FDA approval will help with reimbursement for the expensive treatment.

The label indicates that patients should not use more than one 60-g tube a week. Currently, the out-of-pocket cost for one tube can be close to $2,000, according to GoodRx.

Dr. Raj Chovatiya

Raj Chovatiya, MD, PhD, assistant professor of dermatology and director of the Center for Eczema and Itch at Northwestern University, Chicago, said that in recent years, vitiligo patients, aware that their condition could be treated by JAK inhibitors, have been paying out of pocket at compounding pharmacies, which take oral versions of the medication and compound them into topical formulations.

Unlike baricitinib, which is used to treat severe alopecia areata, and other oral JAK inhibitors, testing for TB and hepatitis is not required for initiating treatment with ruxolitinib, so no delay is necessary, Dr. Chovatiya said.

He noted, however, that patients with vitiligo may have given up on effective care after experiencing little or no improvement with topical corticosteroids, phototherapy, or topical calcineurin inhibitors.

“They end up losing steam, are less motivated on therapy, and are lost to care,” he said.

Dermatologists, he said, may need to proactively find these patients and tell them the good news. “Now that we have really good targeted therapeutic options, it’s really up to us to figure out how to bring these people back to the clinic and educate them,” Dr. Chovatiya said.

Unanswered questions to address

Some questions are still unanswered, lead study author Dr. Rosmarin said.

 

 

Two big questions are how long people will need to continue using ruxolitinib cream and whether depigmentation will recur if people stop using it.

Another aspect of therapy being studied is whether the cream will be even more effective in combination with other treatments.

“The main combination we think about is ruxolitinib with phototherapy – a light treatment – because light could stimulate those pigment cells,” Dr. Rosmarin said,

He noted that light therapy was included in phase 2 testing and that patients did respond. “What we need and what’s planned is a larger study looking at the combination to see whether it is synergistic or not. The longer patients use the cream, the more benefit we see,” Dr. Rosmarin said.

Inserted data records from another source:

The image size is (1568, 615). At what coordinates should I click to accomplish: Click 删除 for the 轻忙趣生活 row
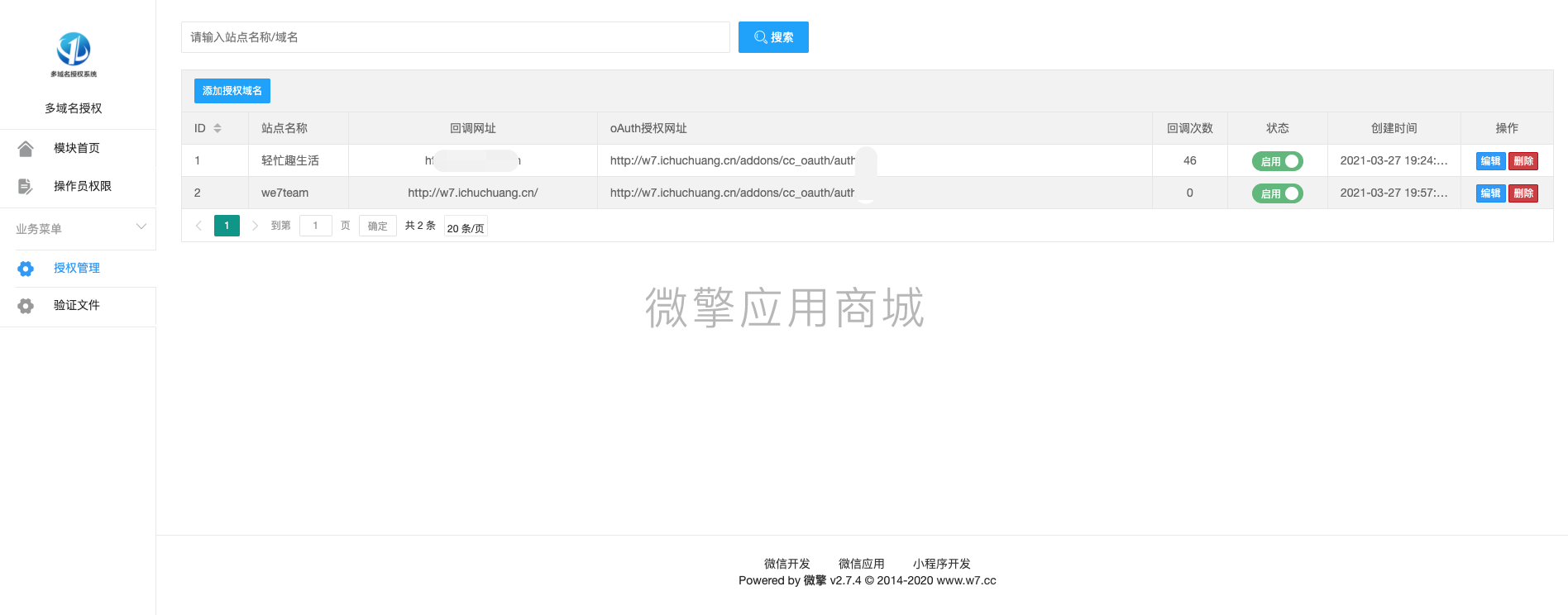tap(1523, 161)
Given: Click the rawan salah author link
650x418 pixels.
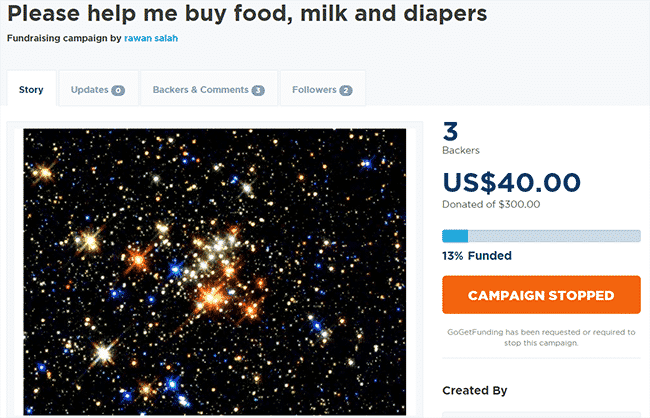Looking at the screenshot, I should click(x=151, y=38).
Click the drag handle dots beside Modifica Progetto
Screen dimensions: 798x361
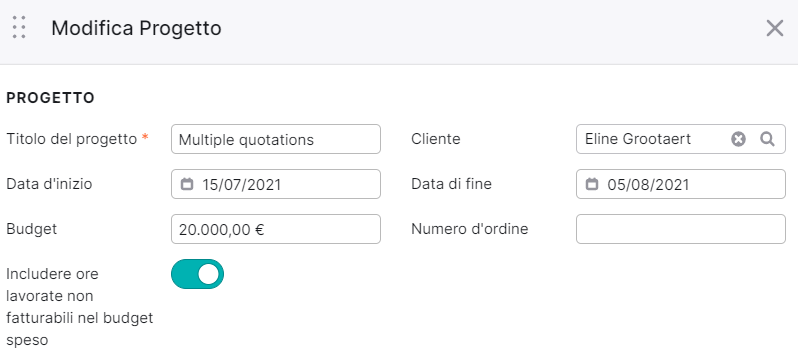[19, 27]
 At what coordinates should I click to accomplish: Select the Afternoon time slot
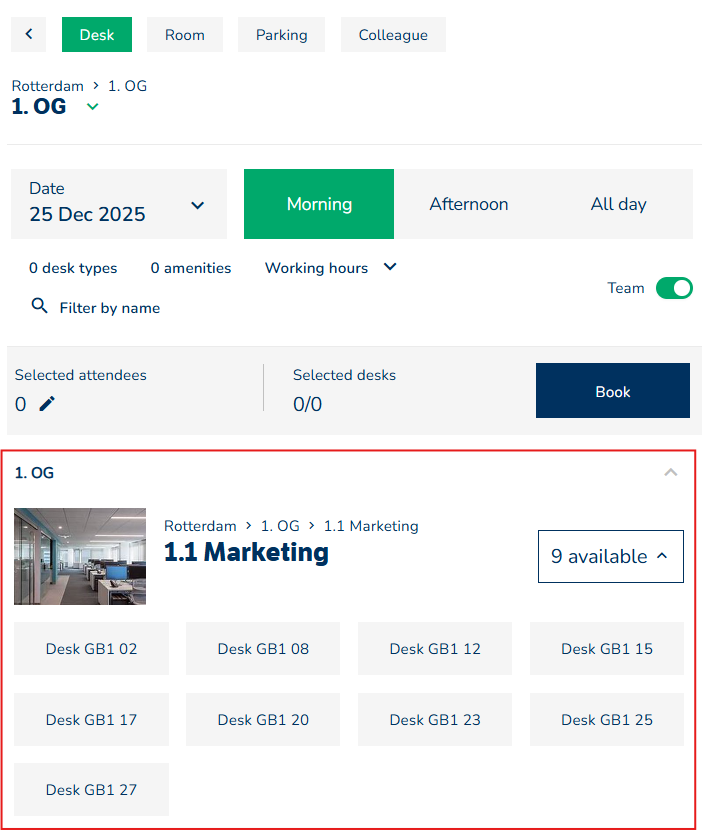pyautogui.click(x=468, y=204)
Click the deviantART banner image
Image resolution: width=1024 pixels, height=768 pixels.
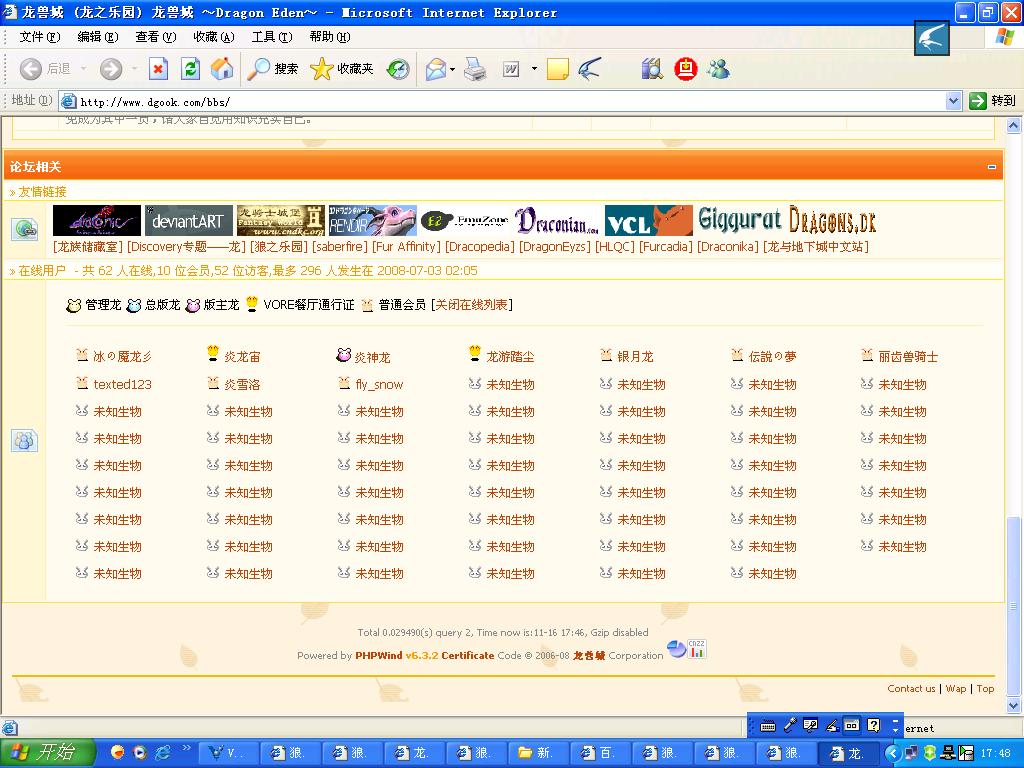(x=189, y=221)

Dr. Desai has served as an investigator and/or consultant to several companies, including Incyte. Dr. Rosmarin has received honoraria as a consultant and has received research support from Incyte, and has served as a paid speaker for Incyte, as well as other companies.. Dr. Chovatiya has served as an advisory board member, consultant, and/or investigator for companies that include Incyte.